In Dr. Fong’s sight, uncontrolled epilepsy is not necessarily drug-resistant, and could potentially become controlled with an effective approach to pharmacotherapy. In fact, ruling out pseudoresistance, where seizures persist because the underlying disorder has not been adequately or appropriately treated, is important before AED treatment can be considered to have failed². As Dr. Fong mentioned, incorrect diagnosis of the epilepsy condition, treatment with the wrong drug or the wrong dosage, poor compliance, and lifestyle issues such as sleep deprivation and alcohol abuse can contribute to pseudoresistance.
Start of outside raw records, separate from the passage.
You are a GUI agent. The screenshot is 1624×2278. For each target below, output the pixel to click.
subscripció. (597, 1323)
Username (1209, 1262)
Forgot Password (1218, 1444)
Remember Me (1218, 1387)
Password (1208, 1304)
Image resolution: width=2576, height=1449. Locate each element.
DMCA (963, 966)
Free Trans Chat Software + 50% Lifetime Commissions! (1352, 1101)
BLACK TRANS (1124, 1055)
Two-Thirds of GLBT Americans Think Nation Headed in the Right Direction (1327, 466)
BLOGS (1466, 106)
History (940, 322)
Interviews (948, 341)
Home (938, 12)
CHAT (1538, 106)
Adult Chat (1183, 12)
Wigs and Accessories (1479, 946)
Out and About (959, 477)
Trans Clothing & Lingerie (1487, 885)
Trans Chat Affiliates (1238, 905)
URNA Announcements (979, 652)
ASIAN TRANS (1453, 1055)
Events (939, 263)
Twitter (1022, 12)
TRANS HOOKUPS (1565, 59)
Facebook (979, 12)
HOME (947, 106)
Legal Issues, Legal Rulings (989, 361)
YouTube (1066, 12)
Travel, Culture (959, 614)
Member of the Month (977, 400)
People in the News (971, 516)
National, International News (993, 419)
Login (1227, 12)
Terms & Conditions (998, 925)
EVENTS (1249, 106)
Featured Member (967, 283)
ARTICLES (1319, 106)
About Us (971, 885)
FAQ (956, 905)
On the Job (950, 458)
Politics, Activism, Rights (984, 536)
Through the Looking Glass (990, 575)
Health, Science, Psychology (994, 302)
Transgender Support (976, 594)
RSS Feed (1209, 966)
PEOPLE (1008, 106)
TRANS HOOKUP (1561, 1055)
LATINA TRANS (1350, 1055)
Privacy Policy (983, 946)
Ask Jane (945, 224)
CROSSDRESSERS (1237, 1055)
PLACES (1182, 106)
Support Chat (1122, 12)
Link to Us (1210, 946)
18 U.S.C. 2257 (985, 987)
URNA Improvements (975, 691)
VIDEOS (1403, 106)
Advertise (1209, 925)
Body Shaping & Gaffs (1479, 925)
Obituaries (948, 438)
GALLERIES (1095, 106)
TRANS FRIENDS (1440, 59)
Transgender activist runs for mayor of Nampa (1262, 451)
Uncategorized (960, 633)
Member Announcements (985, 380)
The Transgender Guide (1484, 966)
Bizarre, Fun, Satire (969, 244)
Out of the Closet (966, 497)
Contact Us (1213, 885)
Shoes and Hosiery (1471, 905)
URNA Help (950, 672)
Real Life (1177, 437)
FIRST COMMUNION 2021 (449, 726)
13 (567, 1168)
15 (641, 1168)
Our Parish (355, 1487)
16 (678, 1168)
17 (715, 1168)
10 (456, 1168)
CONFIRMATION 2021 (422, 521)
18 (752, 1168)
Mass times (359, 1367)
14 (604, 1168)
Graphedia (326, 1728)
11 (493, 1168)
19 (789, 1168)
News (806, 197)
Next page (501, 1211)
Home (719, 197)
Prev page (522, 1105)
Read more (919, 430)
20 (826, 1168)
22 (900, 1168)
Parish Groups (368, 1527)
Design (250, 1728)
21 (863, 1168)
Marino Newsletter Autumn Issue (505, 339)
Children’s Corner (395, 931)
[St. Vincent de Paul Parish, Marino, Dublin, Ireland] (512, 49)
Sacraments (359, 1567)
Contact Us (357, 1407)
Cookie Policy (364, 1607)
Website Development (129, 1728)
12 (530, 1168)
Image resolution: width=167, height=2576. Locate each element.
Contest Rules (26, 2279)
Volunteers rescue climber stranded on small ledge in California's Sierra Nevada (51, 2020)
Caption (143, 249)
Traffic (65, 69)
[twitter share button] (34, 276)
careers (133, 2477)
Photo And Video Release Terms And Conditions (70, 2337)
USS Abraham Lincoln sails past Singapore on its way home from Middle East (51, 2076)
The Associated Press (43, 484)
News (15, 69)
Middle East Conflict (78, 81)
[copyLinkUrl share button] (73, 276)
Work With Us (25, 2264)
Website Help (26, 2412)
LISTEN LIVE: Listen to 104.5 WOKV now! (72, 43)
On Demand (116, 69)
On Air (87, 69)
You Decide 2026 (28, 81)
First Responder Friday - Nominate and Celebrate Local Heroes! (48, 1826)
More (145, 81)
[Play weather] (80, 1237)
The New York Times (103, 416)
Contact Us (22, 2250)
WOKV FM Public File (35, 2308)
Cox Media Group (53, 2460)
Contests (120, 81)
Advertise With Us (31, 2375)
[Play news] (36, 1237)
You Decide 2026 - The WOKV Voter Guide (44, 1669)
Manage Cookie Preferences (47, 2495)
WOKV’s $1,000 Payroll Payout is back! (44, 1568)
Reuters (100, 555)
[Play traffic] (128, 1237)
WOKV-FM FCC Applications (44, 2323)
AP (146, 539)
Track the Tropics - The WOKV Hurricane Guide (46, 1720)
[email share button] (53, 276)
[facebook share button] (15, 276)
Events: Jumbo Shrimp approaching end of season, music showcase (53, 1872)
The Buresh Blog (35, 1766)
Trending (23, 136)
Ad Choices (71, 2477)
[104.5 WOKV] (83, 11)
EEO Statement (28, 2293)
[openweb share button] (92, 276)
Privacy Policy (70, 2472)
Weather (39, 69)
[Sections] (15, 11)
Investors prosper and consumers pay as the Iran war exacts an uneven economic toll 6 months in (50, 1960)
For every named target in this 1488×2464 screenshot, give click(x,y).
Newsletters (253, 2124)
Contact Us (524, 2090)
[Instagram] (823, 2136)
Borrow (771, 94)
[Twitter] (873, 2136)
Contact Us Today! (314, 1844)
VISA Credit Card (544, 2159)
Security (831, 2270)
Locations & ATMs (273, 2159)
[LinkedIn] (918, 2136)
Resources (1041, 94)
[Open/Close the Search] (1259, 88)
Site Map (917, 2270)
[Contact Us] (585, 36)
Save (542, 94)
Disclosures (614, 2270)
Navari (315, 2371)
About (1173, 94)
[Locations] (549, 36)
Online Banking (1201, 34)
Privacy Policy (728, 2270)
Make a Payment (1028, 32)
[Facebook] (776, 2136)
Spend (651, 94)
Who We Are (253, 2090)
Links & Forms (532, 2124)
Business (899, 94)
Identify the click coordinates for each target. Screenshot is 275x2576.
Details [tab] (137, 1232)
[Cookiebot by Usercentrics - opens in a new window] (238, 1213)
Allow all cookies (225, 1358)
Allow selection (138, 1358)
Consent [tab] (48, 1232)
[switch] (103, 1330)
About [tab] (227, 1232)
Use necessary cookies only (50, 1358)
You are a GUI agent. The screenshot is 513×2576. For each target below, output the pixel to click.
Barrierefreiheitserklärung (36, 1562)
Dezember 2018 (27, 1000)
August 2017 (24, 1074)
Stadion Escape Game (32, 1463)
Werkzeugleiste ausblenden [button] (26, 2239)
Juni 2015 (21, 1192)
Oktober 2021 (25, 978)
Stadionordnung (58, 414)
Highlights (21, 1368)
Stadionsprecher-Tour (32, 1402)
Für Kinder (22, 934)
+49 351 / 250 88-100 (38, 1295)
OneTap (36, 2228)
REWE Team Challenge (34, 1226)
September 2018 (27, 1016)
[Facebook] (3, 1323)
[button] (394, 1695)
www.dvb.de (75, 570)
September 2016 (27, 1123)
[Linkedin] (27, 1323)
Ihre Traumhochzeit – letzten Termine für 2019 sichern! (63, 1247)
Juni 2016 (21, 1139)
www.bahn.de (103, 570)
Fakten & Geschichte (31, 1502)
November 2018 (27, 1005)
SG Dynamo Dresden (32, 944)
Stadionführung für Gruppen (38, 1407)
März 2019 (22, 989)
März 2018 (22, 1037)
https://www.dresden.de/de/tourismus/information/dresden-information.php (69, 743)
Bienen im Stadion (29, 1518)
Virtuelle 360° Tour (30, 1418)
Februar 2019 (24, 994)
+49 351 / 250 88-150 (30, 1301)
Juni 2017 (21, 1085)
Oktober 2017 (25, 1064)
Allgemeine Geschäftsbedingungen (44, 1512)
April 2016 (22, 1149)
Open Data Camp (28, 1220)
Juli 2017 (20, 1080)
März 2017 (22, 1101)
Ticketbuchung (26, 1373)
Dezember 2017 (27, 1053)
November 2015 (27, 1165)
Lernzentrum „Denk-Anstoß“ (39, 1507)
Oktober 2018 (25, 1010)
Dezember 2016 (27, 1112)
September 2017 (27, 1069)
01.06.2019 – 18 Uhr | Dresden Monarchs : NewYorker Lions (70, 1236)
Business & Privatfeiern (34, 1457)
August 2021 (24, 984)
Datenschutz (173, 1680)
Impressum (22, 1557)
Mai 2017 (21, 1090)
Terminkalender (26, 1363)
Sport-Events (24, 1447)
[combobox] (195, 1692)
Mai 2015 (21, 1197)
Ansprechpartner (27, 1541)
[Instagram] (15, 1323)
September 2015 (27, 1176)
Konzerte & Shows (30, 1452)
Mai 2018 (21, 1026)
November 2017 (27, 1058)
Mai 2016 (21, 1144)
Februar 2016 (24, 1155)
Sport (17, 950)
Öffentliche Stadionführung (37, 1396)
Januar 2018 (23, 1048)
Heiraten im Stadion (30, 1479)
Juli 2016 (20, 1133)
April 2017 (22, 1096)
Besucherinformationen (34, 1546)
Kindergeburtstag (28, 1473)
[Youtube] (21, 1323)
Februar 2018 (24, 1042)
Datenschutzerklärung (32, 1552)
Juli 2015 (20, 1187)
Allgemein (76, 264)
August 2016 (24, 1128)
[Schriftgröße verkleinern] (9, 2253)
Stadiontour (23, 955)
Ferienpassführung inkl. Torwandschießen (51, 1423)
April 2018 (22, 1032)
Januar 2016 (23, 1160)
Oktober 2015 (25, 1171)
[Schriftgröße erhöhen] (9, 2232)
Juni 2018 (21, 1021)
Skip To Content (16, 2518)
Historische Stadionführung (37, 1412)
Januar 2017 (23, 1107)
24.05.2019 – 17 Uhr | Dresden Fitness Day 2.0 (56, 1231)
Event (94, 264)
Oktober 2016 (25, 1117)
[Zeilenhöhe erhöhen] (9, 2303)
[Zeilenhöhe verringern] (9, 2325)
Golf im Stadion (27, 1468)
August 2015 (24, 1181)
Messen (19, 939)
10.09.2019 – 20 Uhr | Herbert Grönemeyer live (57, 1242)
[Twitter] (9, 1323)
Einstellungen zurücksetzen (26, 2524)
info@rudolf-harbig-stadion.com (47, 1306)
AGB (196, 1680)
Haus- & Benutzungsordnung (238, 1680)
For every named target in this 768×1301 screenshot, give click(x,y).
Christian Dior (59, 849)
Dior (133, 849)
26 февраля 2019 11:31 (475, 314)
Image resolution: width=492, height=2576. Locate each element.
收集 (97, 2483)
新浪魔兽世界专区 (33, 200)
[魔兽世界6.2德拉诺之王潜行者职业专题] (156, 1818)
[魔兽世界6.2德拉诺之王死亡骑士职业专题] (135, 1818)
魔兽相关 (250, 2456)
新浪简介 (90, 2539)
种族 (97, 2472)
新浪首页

Dr. Fong used a clinical case to illustrate how pseudoresistance was tackled. The patient was a 39-year-old female director, who had been leading an extremely busy life. In the past year, she was brought to hospital after a second seizure attack and diagnosed with epilepsy. Levetiracetam was given twice daily, and she was advised to stay relaxed at work and get sufficient hours of sleep. She experienced the third epileptic seizure shortly afterwards, where during the attack, she injured her head. She confessed to Dr. Fong that she had skipped doses and split the pills in order to avoid side effects. After discussing medical treatment options, she decided to begin treatment with once-daily perampanel, and she has remained seizure-free ever since.

Reference

1. Dalic L and Cook MJ. Neuropsychiatr Dis Treat 2016;12:2605-2616. 2. Kwan P, et al. N Engl J Med 2011;365:919-926. 3. Krauss GL and Sperling MR. Neurol Clin Pract 2011;1:14-23. 4. Alkhidze M, et al. Neuroimmunol Neuroinflammation 2017;4:191-198. 5. Montouris G, et al. Epilepsy Res 2015;114:131-140. 6. Choi H, et al. Epilepsia 2016;57;1152–1160. 7. Sheng J, et al. Curr Neuropharmacol 2018;16:17-28. 8. Fridley J, et al. Neurosurg Focus 2012;32:E13. 9. de Lima PA, et al. Clinics 2014;69:699-705.